- **Trecho**:

Quando fui à livraria, escolhi alguns livros para folhear, sendo que um deles foi esse do Bogle. Ao folheá-lo, li esse primeiro trecho que me impressionou:
“Em uma festa na mansão de um bilionário em Shelter Island, Kurt Vonnegut informa a seu amigo, Joseph Heller, que o anfitrião, administrador de fundos de hedge, ganhou mais dinheiro em um único dia do que Heller ganhou com seu famoso romance Ardil 22 desde sua publicação. Heller responde: “sim, mas tenho algo que ele nunca terá… eu tenho o suficiente”.
Essa passagem é desconcertante, tão desconcertante quanto o gráfico da curva da satisfação, idealizado por Vicki Robin e Joe Dominguez, autores do livro Dinheiro e Vida, o qual também contém o chamado ponto da suficiência como uma das chaves para se alcançar a independência financeira (em breve escreverei um post sobre a tal curva da satisfação). O tema se torna ainda mais atual na medida em que nos encontramos numa sociedade onde ter o suficiente é quase que uma aberração, já que o que mais se vê é a busca do “quanto mais, melhor”. Daí a leitura oportuna desse livro, cuja resenha tenho o prazer de fazer aqui para o estimado leitor do blog Valores Reais.
Informações técnicas
Título: A dose certa – como encontrar o equilíbrio para o dinheiro, os negócios e a vida
Autor: John C. Bogle – tradução de Cristina Yamagami
Número de páginas: 211
Editora: Campus-Elsevier
Faixa de preço: R$ 33 a R$ 60
A segunda constatação que impressiona (a primeira é a do trecho referenciado acima), diz respeito ao próprio autor: John Bogle, autor do livro, foi nada mais nada menos que o fundador do Vanguard, o que quer dizer, em outras palavras, que foi dele a idéia de criar os fundos de índice passivo, cuja idéia “pegou” em nível mundial, alcançando inclusive o Brasil, por meio dos fundos de índices que já abordamos aqui no blog em vezes anteriores, fundos baratos e que apresentam ótimas rentabilidades. Ele escreveu esse livro do alto de seus 79 anos. Isso mesmo. Como ele nasceu em maio de 1929, está prestes a completar 8 décadas de vida, e o livro contém uma série de reflexões acerca do que ele vivenciou em toda a sua vida, principalmente no mercado financeiro e nos negócios.
Na verdade, o livro, além de refletir sua filosofia de investimentos e de negócios, é uma severa crítica à sociedade americana atual. Segundo o autor, valores de outrora estão sendo desprezados, e o conceito de sucesso tem sido subvertido, com inversão total de valores daquilo que deveria governar a mente das pessoas. Em particular, Bogle faz pesadas críticas aos CEOs das grandes empresas americanas, que ganham, entre salários e bônus, literalmente bilhões de dólares, independentemente de estarem prestando ou não bons serviços em seus negócios.

- **Dados fornecidos**:

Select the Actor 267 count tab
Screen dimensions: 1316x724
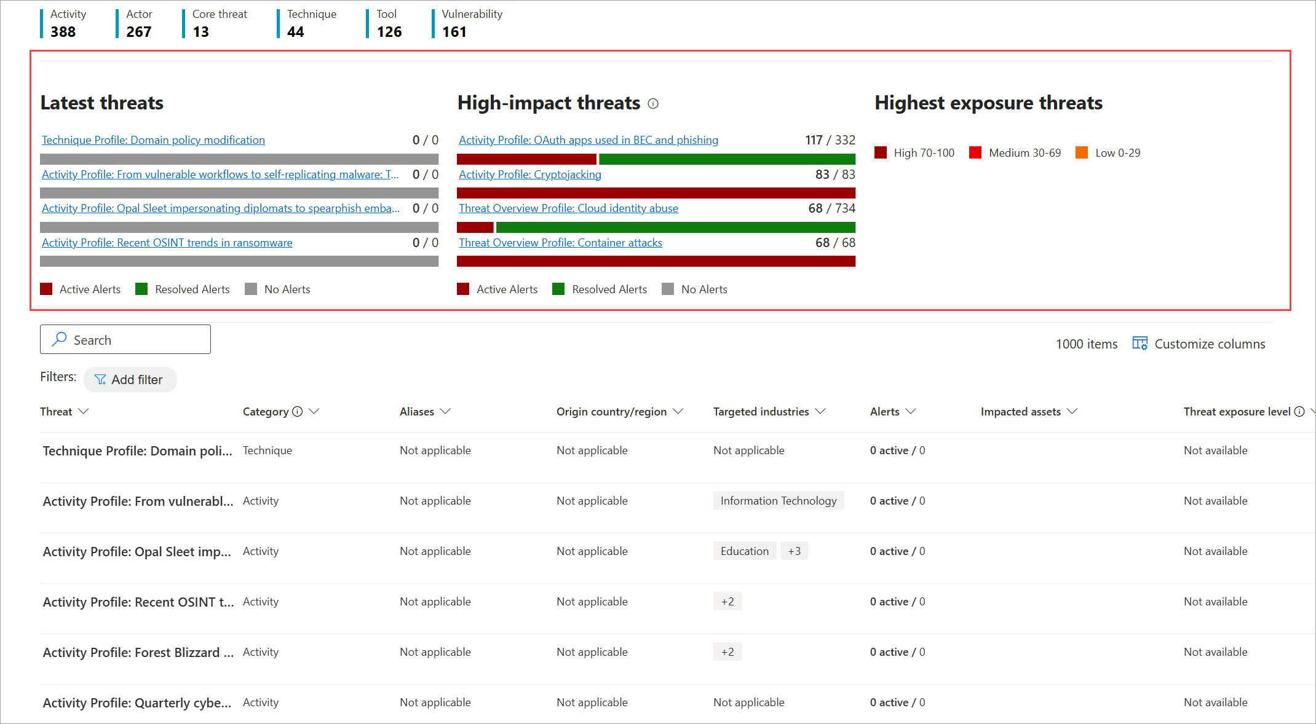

- **Requisitos**: Por favor, reproduza a parte da resenha entre "Na verdade, o" e "em seus negócios.", inclusive, alterando "CEOs" para "executivos".

- **Resultado**:
Na verdade, o livro, além de refletir sua filosofia de investimentos e de negócios, é uma severa crítica à sociedade americana atual. Segundo o autor, valores de outrora estão sendo desprezados, e o conceito de sucesso tem sido subvertido, com inversão total de valores daquilo que deveria governar a mente das pessoas. Em particular, Bogle faz pesadas críticas aos executivos das grandes empresas americanas, que ganham, entre salários e bônus, literalmente bilhões de dólares, independentemente de estarem prestando ou não bons serviços em seus negócios.